障害者権利条約では「言語とは、音声言語および手話その他の形態の非音声言語をいう」と定義づけられている。手話が音声言語と同じように「言語」として定義づけられたことは、国内法に明記し、司法、立法、行政、教育、社会等のあらゆる分野で言語的な処遇を行うべきとの方向を示すものであり、障害者基本法においても手話の言語的な処遇を法的に明記すべきである。

3 障害者の定義

障害者の定義については、身体障害者福祉法に規定する範囲に限定せず、障害がすべての種類の機能障害に関連するもので、態度および環境との相互作用から生じるという観点を含めるべきである。身体障害者福祉法に規定する基準に達しない聴力レベルの人も、コミュニケーション支援をはじめとするさまざまな支援が必要である。

4 情報・コミュニケーションのバリアフリー化

公共的施設、情報のバリアフリー化については、ハード面の整備や情報の活用だけでなく、聴覚障害者に関しては、施設、交通機関、放送、災害対策、政見放送等あらゆる情報を文字・手話・光・振動等、目で分かる方法で提供するとともに、聴覚障害者と聴覚に障害をもたない人双方への手話通訳、要約筆記によるコミュニケーション支援を重要な柱とするべきである。

また、情報・コミュニケーションの総合的な法整備の検討が必要である。

5 雇用・就業分野における合理的配慮としてのコミュニケーション保障

雇用・就業分野においては、合理的配慮に基づき、聴覚障害者が必要とする時に手話通訳者・要約筆記者の派遣が保障されることが必要である。現在、民間企業に対しては、「障害者介助等助成金による手話通訳担当委嘱制度」がある。しかし、この制度では、手話通訳者の派遣を依頼するのは事業主となっている。職場における手話通訳者派遣については、企業秘密等の理由で手話通訳・要約筆記派遣依頼を断られる事例もよく聞く。手話通訳者派遣を必要としている聴覚障害者の依頼に応じて手話通訳者の派遣がなされるように法整備することが必要である。
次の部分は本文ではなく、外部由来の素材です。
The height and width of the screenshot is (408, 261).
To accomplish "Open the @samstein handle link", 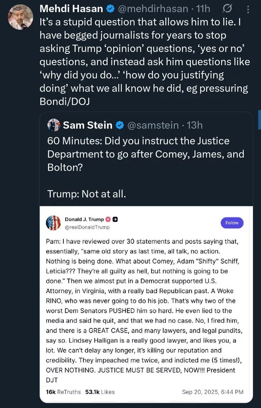I will [153, 125].
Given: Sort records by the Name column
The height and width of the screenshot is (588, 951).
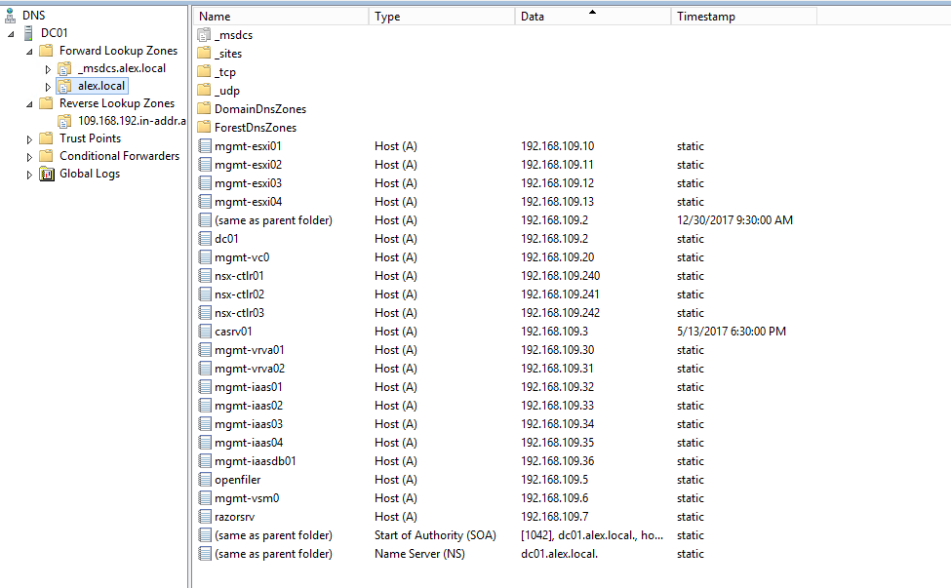Looking at the screenshot, I should 281,17.
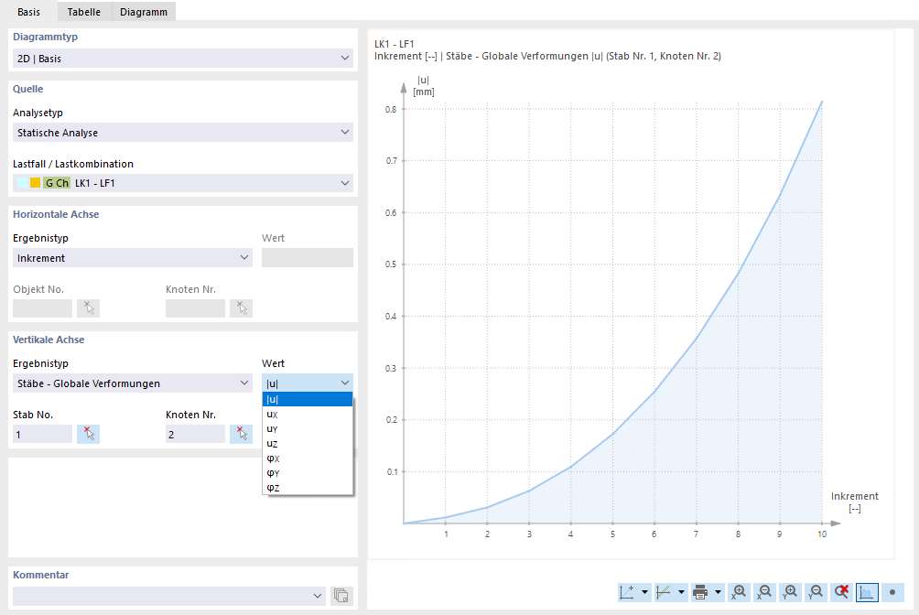
Task: Toggle the point markers dot button
Action: (892, 592)
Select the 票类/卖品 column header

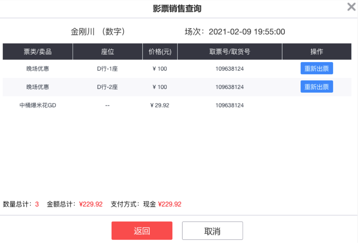pyautogui.click(x=38, y=52)
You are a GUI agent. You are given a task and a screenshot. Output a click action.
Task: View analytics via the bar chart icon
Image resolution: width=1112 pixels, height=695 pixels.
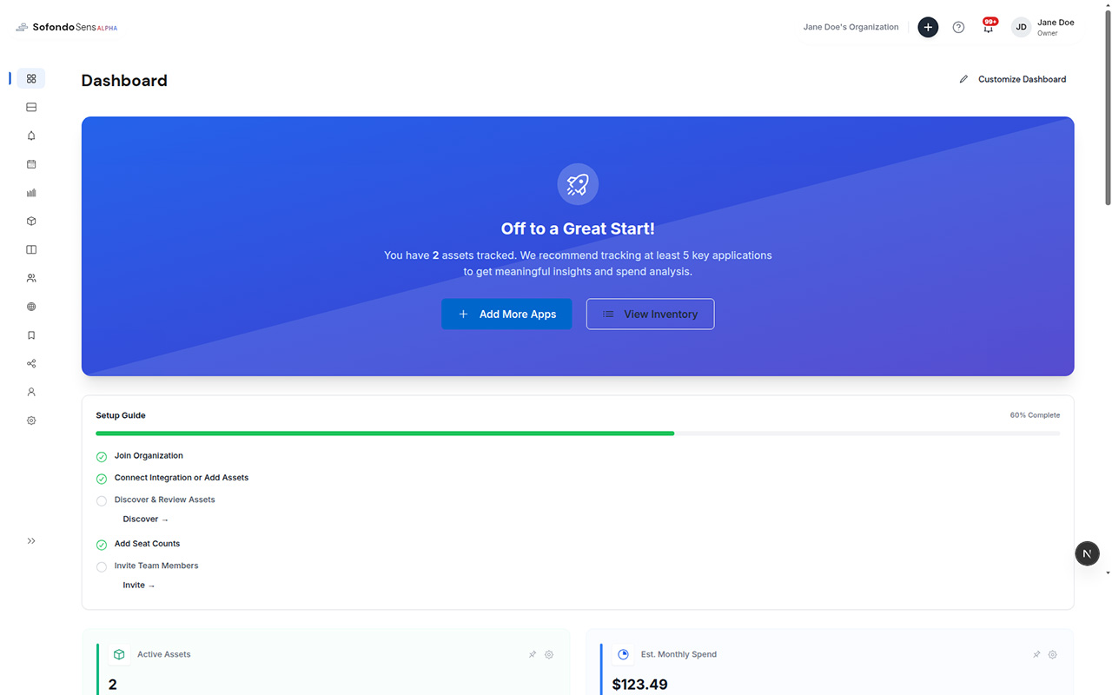pyautogui.click(x=30, y=193)
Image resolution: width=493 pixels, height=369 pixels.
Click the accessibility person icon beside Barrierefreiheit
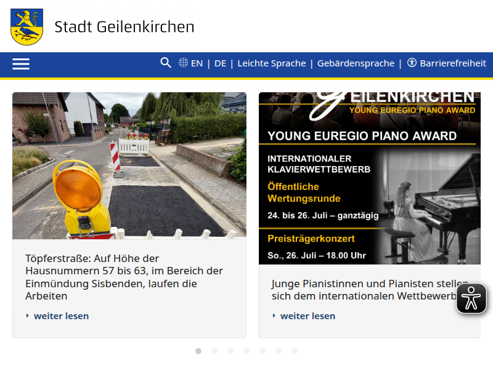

また、職場におけるさまざまな間接的な差別についても目を向けなければならない。会議や研修だけでなく、朝礼、ミーティング、昼食等の休憩・休息など、聴覚障害者が分からない状態のまま放置されている場面は多い。何もしないでいることも差別である。企業として、日常会話程度の手話を学び、手話で直接、聴覚障害者とコミュニケーションする姿勢が合理的配慮として行われることの理解が必要と考える。

6 生活支援

生活支援分野については、所得保障の推進、聴覚障害者の特性に対応した手話による相談支援・社会的資源の整備が必要である。

7 教育

教育については、聴覚障害児の教育について、同じ言語・コミュニケーション手段として、手話が自由に使える聴覚障害の子どもの集団においてアイデンティティーが育まれることが必要であり、そのためにろう学校を維持、充実していく必要がある。普通学校で学ぶ聴覚障害の子どもたちに対しては、手話または手話通訳、要約筆記等の合理的配慮が十分になされるようにすることが必要である。そのためには、聴覚障害児の教育に関わるすべての教職員が、手話を習得し、コミュニケーションできる研修システムを整備しなければならない。

8 医療・介護

聴覚スクリーニングにおいて、医学的な面から聴覚障害があると判明した場合の対応が言語としての手話を考慮せず、聴覚補償と音声言語の獲得のみに偏りがちである。保護者に対する手話の理解、成人ろう者の実態、ろう者のコミュニティと社会参加についても十分な情報を提供する必要がある。また、親子間のコミュニケーションが十分にできるよう、親が手話を学ぶシステムの整備などが必要であり、医学分野の施策が、教育分野、情報・コミュニケーションの分野等の施策とも連携したものとなるようにするべきである。

最後に、障害者権利条約に見られる重要な理念、障害者に対する直接的・間接的な差別や偏見を根絶し、合理的配慮による権利行使の保障、インクルージョンの実現、モニタリングなどは社会的、国民的な課題でもある。国および地方公共団体の責務もさることながら、事業主を含めた国民に対する啓発活動を積極的に行うべきであると考える。